Craigslist Search Listings
Purpose
Search Craigslist within a chosen city subdomain and category for postings matching a query, returning each listing's title, price, location/neighborhood, posting date (absolute epoch + relative label), lat/lon, posting ID, and canonical listing URL. Read-only — never posts, edits, replies, or flags. Optimised for the public JSON API at sapi.craigslist.org; falls back to the rendered HTML search page when the API is unreachable or geo-locked away from the desired city.
When to Use
- Hourly or daily monitoring for new postings matching a saved query/category in one or more cities.
- Bulk extraction across multiple cities or sub-areas (cleaner than scraping the JS-rendered search page).

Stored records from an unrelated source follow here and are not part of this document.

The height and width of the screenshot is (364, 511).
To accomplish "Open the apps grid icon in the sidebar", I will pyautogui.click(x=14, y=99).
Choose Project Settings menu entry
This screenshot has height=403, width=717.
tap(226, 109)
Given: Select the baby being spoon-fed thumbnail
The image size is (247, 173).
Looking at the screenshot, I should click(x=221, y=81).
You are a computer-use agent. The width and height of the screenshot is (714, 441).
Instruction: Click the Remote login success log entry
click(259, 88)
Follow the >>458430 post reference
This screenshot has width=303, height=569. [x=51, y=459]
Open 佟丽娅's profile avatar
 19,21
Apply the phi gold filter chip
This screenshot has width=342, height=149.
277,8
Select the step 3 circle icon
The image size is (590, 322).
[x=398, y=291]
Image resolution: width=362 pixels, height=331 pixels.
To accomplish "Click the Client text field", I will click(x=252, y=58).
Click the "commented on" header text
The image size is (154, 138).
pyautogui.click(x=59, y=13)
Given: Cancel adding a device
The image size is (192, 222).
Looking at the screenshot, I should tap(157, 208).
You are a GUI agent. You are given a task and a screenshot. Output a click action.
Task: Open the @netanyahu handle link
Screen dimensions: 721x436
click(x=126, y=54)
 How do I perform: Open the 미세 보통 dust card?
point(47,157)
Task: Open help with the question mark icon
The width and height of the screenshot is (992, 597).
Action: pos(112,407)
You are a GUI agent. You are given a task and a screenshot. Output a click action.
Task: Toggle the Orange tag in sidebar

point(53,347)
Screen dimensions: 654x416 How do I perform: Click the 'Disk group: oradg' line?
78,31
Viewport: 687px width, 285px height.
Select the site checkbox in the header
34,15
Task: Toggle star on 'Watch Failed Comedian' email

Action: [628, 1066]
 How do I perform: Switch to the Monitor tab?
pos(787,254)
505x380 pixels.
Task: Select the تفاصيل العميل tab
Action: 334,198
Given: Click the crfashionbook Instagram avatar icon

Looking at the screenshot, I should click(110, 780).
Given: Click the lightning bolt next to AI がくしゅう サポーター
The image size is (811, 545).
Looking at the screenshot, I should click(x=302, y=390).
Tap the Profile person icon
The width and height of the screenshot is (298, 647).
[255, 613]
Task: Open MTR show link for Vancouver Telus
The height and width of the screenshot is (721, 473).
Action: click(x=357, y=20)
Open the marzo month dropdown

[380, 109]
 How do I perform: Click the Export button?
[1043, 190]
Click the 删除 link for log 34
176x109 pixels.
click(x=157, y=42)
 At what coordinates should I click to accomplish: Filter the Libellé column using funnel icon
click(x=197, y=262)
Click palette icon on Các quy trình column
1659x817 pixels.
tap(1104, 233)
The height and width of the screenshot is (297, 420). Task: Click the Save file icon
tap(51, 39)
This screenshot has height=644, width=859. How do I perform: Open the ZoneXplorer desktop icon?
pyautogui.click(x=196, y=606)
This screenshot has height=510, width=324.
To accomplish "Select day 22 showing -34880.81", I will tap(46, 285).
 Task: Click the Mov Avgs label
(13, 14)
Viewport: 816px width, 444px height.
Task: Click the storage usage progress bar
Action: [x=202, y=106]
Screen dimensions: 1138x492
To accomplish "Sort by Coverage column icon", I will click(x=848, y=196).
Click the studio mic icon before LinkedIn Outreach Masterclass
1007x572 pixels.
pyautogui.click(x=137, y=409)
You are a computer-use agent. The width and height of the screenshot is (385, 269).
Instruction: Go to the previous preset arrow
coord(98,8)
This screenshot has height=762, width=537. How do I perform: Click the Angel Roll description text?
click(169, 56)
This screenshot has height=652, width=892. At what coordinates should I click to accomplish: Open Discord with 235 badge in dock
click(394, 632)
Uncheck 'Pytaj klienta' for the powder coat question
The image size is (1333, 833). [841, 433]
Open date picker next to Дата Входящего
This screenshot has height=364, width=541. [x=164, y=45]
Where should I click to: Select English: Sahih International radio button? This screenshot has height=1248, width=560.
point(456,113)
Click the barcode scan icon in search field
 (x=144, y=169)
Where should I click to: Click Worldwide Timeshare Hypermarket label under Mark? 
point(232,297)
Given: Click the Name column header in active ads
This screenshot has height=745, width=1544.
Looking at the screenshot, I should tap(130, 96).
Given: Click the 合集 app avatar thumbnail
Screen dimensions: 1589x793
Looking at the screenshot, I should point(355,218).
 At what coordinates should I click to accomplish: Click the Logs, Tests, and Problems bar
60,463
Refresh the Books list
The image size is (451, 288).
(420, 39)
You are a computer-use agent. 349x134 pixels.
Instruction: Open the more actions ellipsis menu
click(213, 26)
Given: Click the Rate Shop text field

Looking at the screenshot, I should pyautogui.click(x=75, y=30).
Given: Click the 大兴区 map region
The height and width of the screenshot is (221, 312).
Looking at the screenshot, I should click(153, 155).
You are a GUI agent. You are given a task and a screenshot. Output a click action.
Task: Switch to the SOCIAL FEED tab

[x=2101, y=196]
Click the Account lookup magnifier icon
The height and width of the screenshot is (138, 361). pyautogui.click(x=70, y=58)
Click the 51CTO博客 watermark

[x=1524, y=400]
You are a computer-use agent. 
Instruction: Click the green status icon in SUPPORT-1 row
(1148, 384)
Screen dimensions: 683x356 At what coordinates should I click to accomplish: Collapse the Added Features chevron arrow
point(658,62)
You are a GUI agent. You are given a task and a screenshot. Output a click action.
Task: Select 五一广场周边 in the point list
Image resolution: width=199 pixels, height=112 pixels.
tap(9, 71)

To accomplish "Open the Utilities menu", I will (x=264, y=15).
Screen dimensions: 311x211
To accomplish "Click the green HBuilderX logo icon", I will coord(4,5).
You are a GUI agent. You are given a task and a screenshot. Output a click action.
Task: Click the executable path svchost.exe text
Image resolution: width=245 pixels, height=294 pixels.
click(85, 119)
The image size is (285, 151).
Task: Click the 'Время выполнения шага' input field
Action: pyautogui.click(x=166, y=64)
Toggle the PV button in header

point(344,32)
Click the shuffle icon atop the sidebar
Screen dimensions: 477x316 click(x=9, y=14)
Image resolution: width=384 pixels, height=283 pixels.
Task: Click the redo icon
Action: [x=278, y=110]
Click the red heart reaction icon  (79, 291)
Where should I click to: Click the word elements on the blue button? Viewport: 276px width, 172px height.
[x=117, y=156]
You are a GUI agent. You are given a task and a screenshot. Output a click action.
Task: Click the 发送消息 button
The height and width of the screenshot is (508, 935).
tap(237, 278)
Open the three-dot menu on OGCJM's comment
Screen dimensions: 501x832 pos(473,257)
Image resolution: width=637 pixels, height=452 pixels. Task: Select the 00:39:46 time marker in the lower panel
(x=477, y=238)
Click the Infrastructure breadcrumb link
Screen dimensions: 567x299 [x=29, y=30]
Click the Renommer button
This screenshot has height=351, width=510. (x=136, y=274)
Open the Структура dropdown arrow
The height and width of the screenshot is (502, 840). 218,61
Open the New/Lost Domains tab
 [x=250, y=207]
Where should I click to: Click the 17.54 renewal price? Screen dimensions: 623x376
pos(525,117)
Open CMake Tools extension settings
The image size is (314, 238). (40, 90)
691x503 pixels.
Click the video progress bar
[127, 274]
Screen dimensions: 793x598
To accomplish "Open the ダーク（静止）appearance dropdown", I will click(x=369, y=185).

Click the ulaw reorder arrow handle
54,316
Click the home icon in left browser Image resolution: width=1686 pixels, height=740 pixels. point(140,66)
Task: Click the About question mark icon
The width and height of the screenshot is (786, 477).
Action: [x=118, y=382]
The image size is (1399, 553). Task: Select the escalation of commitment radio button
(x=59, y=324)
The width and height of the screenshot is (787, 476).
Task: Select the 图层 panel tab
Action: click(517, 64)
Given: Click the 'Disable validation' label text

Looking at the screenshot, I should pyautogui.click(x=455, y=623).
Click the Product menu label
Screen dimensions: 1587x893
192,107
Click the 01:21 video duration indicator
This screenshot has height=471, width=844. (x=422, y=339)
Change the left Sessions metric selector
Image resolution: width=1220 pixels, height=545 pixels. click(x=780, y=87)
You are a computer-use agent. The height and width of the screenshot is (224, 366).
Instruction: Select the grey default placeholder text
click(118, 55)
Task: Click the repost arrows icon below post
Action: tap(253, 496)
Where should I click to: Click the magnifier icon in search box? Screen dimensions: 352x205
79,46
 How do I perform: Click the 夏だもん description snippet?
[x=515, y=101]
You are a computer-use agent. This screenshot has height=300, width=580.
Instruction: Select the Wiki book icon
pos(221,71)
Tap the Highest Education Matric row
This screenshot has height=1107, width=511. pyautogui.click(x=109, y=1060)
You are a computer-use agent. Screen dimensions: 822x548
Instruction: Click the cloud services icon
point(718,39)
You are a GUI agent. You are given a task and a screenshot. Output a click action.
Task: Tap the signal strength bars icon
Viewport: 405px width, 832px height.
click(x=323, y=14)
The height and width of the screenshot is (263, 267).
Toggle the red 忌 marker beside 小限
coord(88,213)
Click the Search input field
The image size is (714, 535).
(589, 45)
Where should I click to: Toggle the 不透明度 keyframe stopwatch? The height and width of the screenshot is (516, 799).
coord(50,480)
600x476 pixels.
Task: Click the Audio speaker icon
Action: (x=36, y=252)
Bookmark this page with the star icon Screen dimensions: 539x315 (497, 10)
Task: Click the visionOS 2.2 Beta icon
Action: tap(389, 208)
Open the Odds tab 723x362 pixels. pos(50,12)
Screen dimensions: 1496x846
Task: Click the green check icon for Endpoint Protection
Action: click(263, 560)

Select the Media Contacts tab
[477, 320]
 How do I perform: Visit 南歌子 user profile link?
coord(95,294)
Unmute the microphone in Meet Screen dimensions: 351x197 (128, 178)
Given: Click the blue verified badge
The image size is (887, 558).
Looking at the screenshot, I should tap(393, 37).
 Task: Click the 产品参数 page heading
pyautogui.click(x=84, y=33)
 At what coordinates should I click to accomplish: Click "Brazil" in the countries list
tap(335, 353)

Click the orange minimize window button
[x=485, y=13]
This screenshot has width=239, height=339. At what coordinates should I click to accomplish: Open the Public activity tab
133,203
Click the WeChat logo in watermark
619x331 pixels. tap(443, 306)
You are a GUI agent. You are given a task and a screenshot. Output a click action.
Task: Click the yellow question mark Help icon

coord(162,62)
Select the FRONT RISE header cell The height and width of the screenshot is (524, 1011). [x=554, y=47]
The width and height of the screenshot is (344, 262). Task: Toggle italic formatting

- Building a normalized dataset of for-sale, housing, jobs, or services listings with stable coordinates, prices, and canonical URLs.
- Anywhere you would otherwise scrape Craigslist HTML — the JSON API is faster, cheaper, schema-stable, and returns ~360 listings in a single ~150 KB response.
Workflow
The Craigslist web UI is a thin JavaScript client over an unauthenticated public JSON API at https://sapi.craigslist.org. There is no auth, cookies, captcha, or anti-bot stealth on this endpoint, but it geo-scopes by request IP — when no postal= parameter is supplied it returns the city corresponding to your outbound IP, ignoring the Referer header. Add postal=<zip>&search_distance=<mi> to force the desired metro. A residential proxy is NOT required (and in fact slows the request without changing the source-IP region). Lead with the API; the rendered-page fallback is ~100× more expensive because the search page is fully JS-rendered (browse snapshot returns a forest of generic div/span xpaths with no clickable listing refs).
-
Pick city + category (optionally sub-area).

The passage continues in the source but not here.